• [EXERCISE INSTRUCTIONS] Filter these entries so that only lines with the word "agent" remain.

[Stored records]
>>>
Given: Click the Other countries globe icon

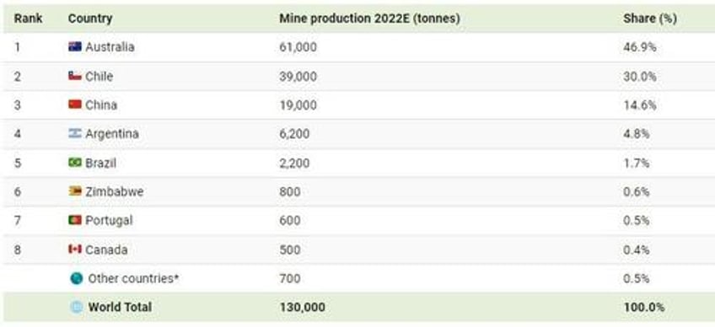Looking at the screenshot, I should click(x=77, y=278).
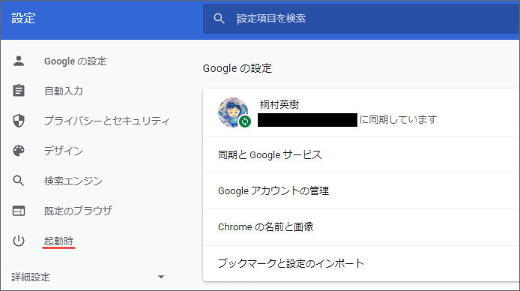This screenshot has width=520, height=291.
Task: Click the person icon beside Google の設定
Action: point(19,61)
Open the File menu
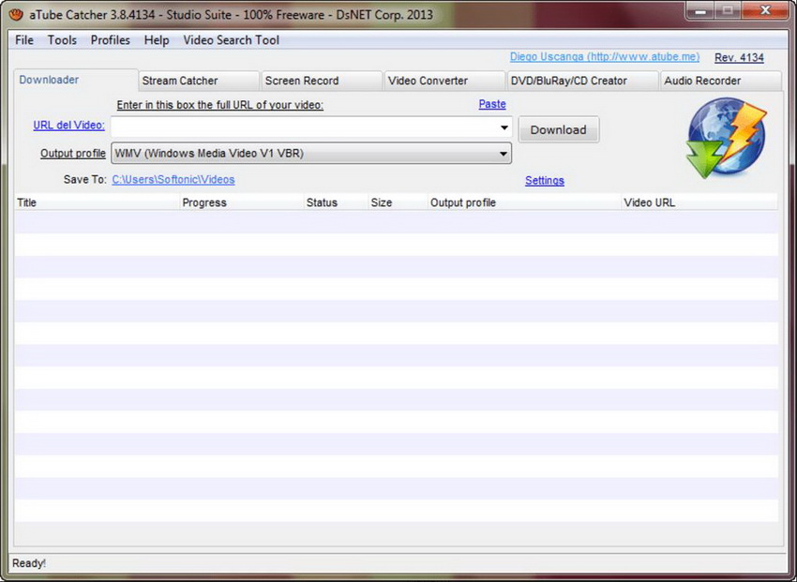 tap(23, 40)
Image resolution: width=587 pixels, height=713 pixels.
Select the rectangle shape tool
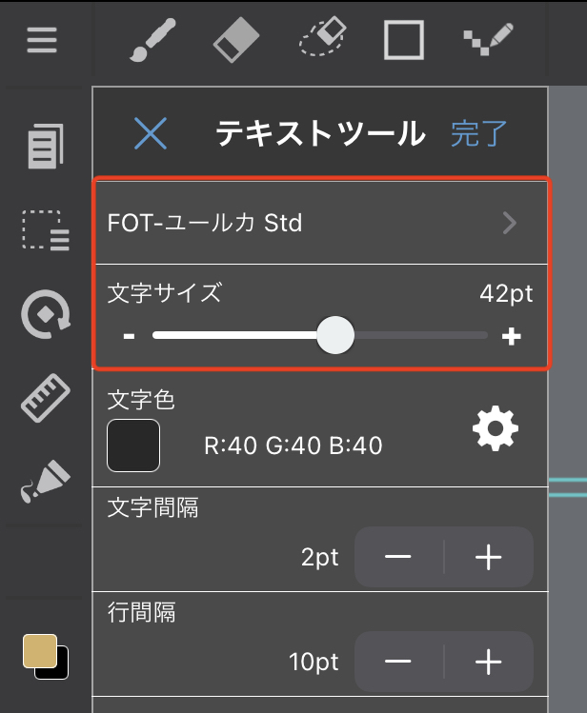click(x=404, y=40)
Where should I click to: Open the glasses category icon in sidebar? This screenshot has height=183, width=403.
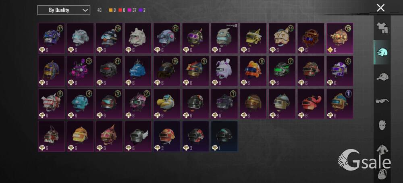click(x=382, y=101)
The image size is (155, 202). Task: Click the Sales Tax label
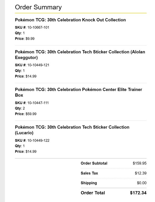pyautogui.click(x=89, y=173)
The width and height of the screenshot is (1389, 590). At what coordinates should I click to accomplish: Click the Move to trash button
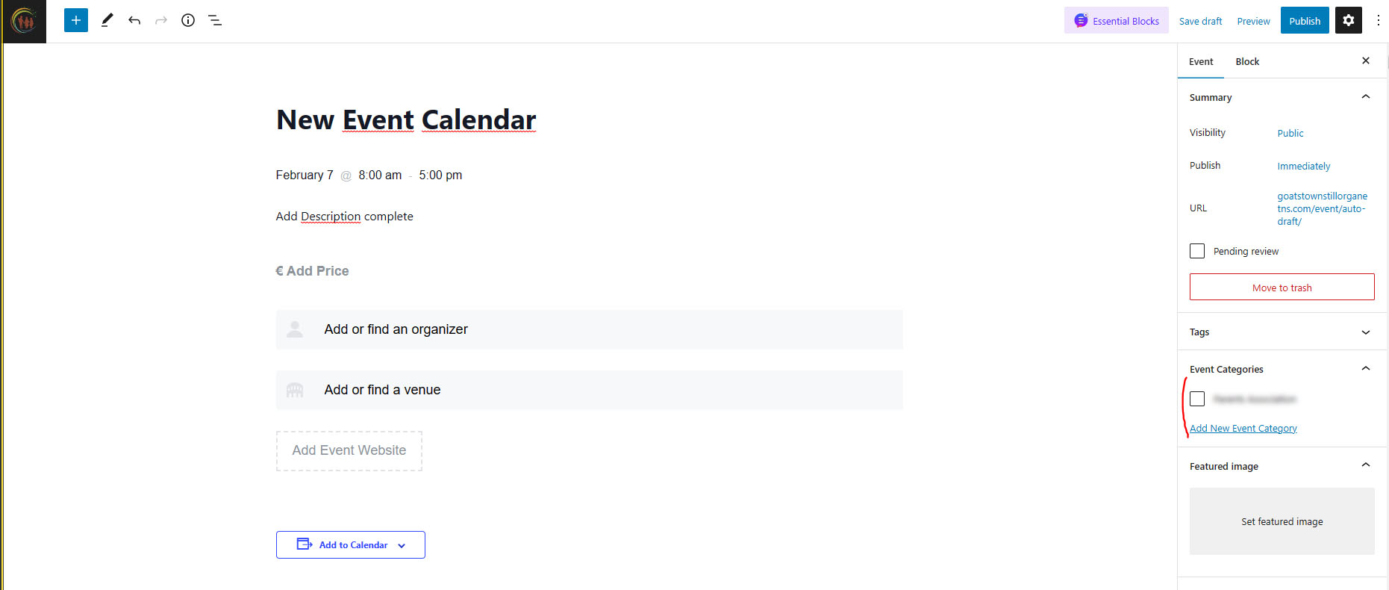tap(1282, 288)
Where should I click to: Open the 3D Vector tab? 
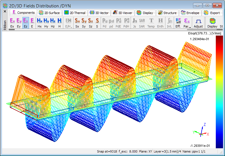click(x=99, y=13)
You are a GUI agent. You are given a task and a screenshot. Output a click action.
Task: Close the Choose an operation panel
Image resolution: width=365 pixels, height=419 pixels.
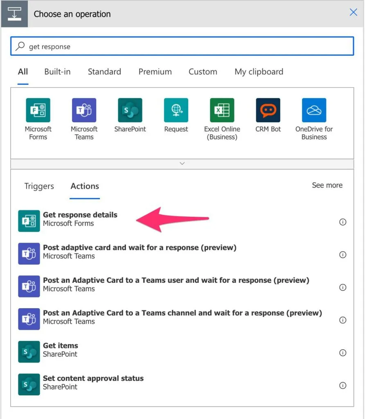point(353,12)
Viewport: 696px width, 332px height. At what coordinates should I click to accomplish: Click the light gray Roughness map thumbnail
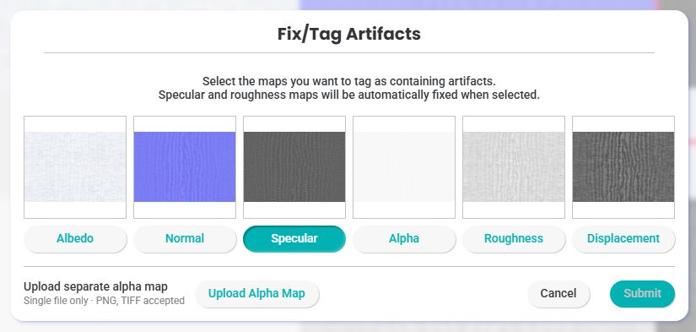[x=514, y=167]
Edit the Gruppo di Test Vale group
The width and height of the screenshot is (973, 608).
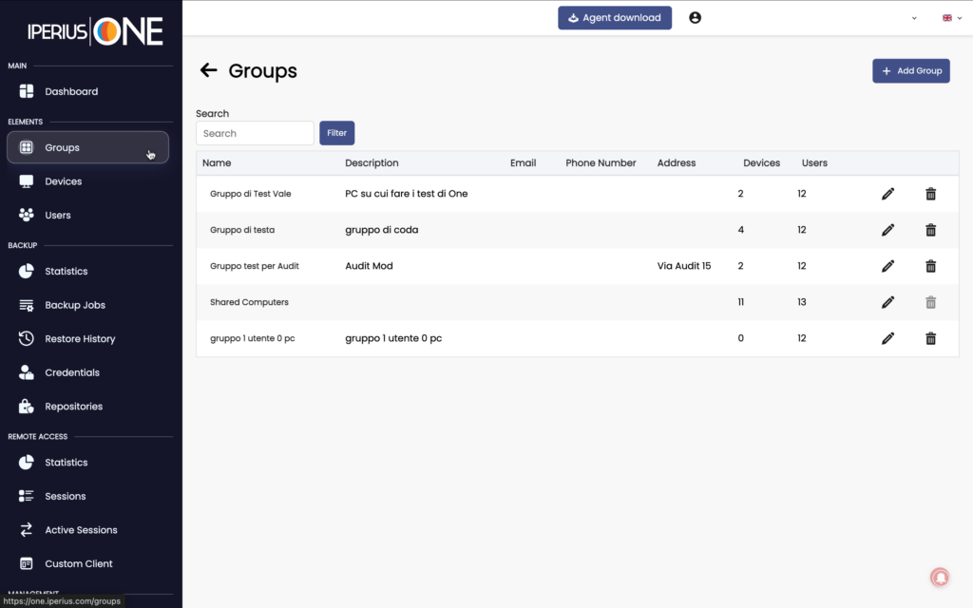888,194
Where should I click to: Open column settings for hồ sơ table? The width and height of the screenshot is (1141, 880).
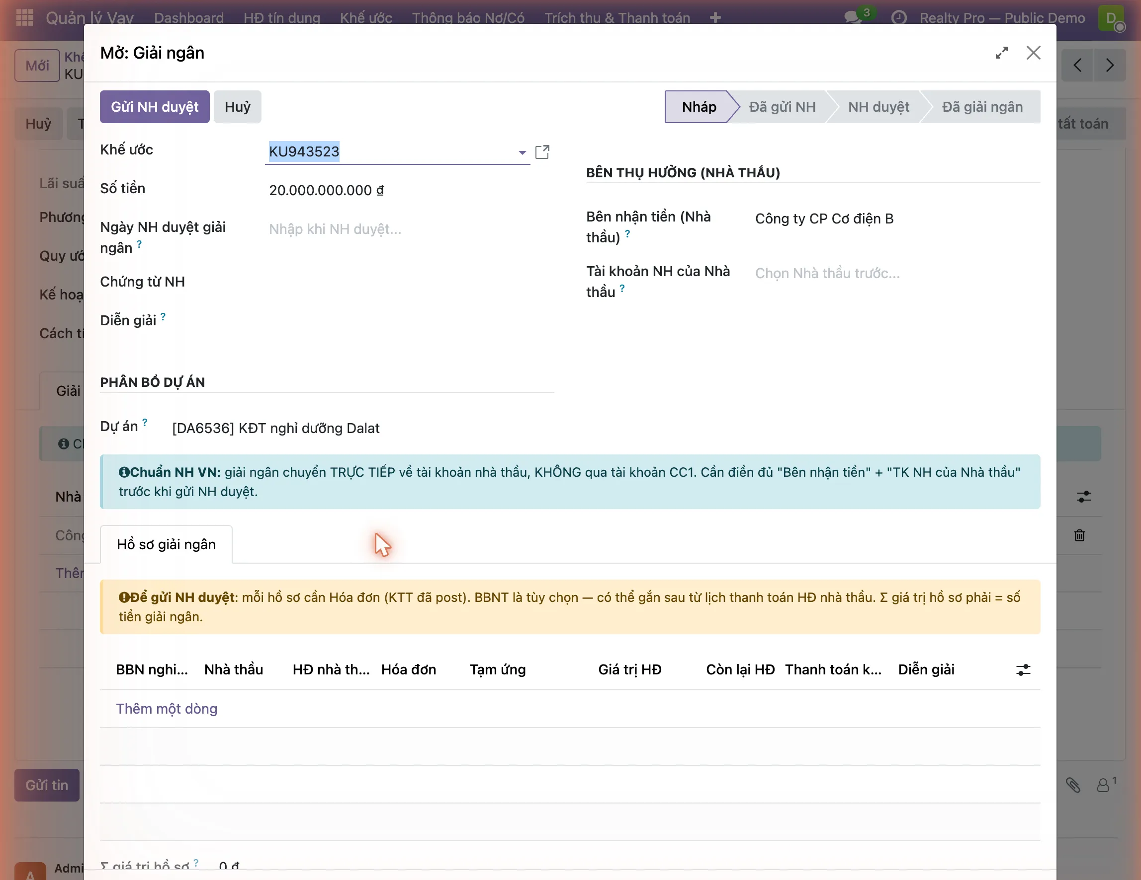point(1023,670)
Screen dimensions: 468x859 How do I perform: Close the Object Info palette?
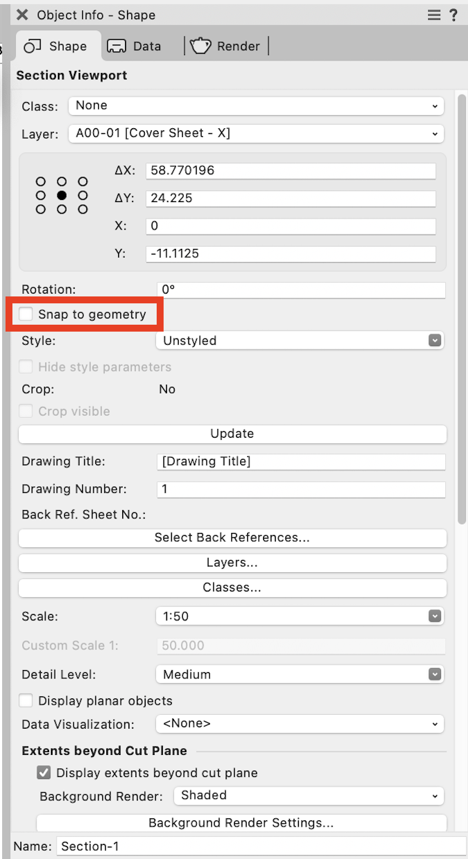click(x=22, y=15)
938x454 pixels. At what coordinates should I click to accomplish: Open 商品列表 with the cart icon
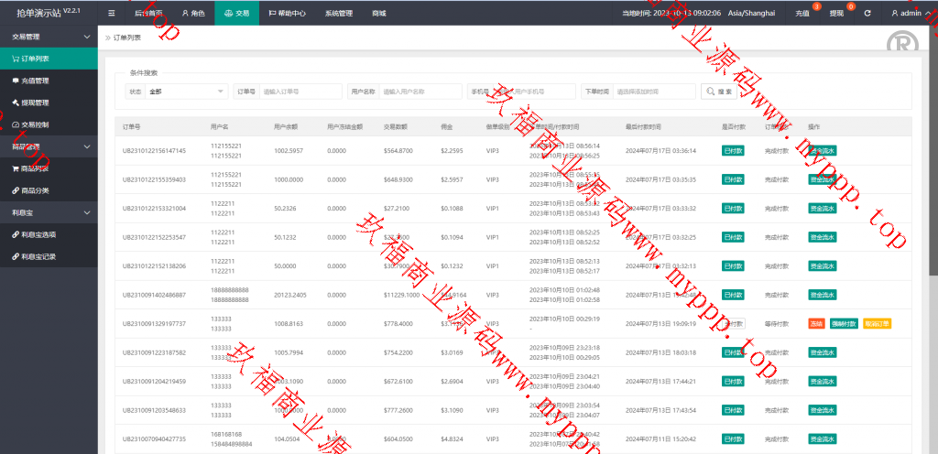[x=35, y=168]
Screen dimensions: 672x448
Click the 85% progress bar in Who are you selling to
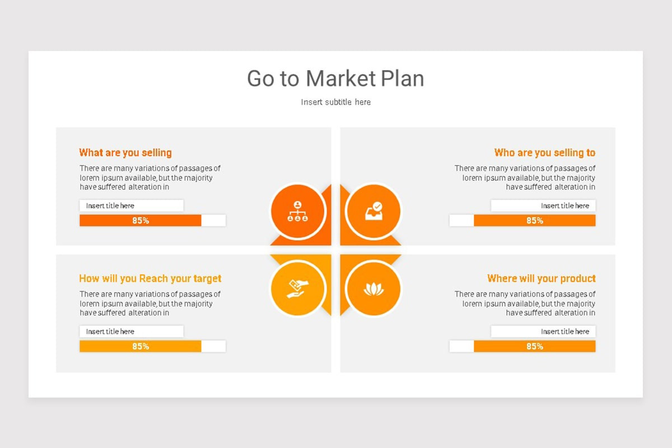(x=522, y=221)
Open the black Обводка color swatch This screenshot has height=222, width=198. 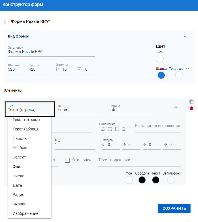coord(142,180)
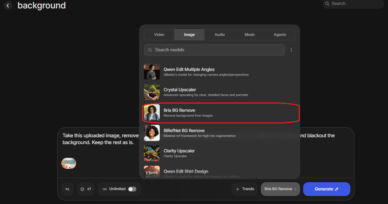Expand the Bria BG Remove model dropdown

[x=280, y=189]
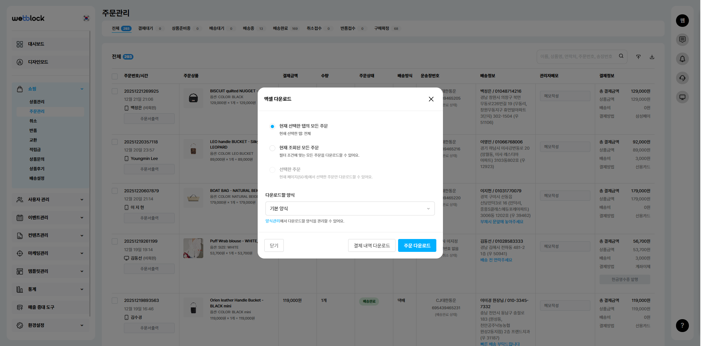Click the 양식관리 link
701x346 pixels.
(272, 221)
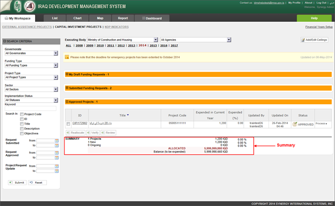Collapse the Search Criteria panel icon
Image resolution: width=335 pixels, height=206 pixels.
click(5, 40)
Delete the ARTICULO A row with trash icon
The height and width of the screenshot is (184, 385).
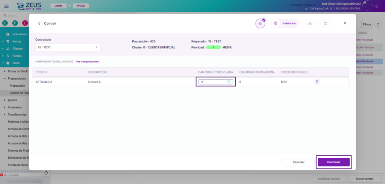tap(317, 82)
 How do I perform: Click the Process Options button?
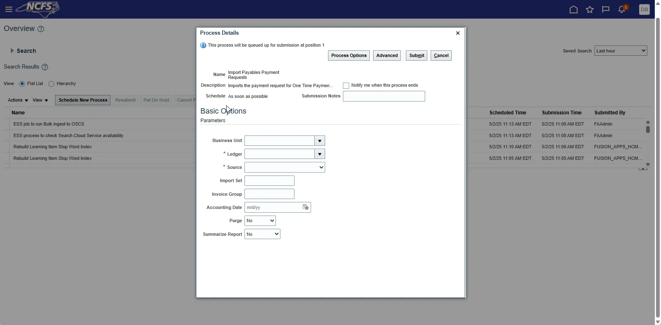[x=349, y=56]
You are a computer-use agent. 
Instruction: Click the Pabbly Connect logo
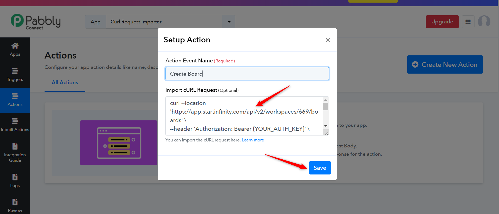[x=36, y=22]
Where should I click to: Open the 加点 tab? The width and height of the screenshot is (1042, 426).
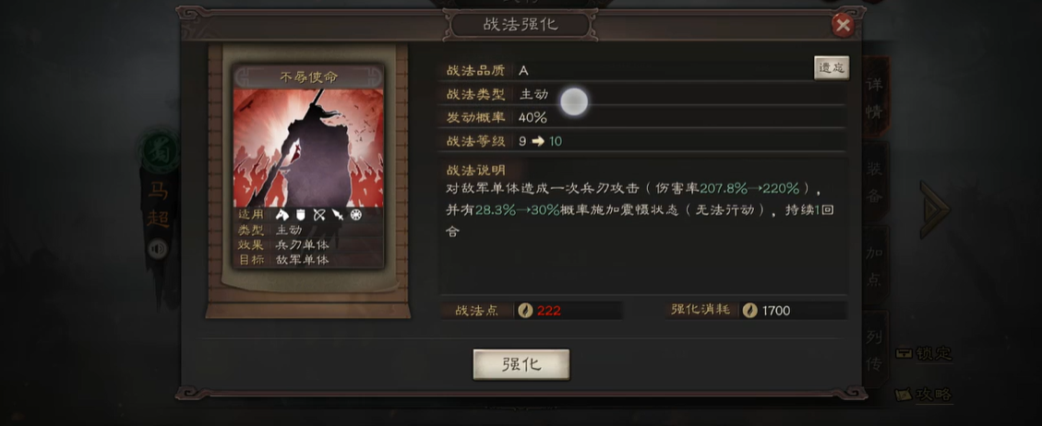[875, 266]
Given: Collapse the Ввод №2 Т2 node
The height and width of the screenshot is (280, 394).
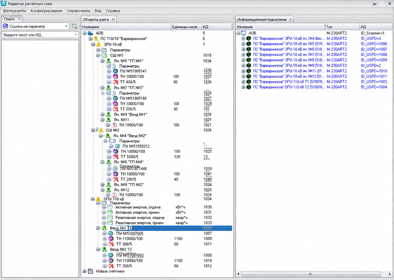Looking at the screenshot, I should point(98,250).
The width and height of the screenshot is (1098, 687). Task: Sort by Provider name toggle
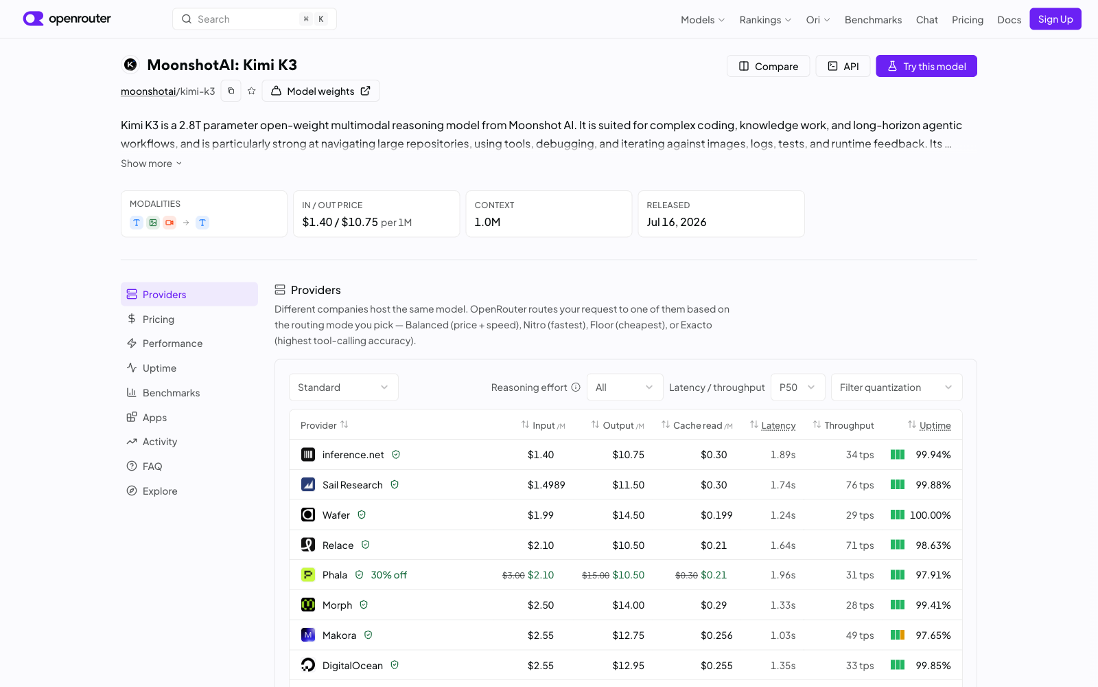coord(325,425)

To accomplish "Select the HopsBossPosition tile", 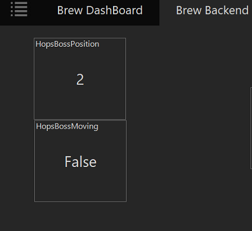I will (80, 79).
<<<
• [SOLUTION FOR THIS PROBLEM]
You are a GUI agent. You are given a task and a screenshot. Output a click action.
You are a computer-use agent. 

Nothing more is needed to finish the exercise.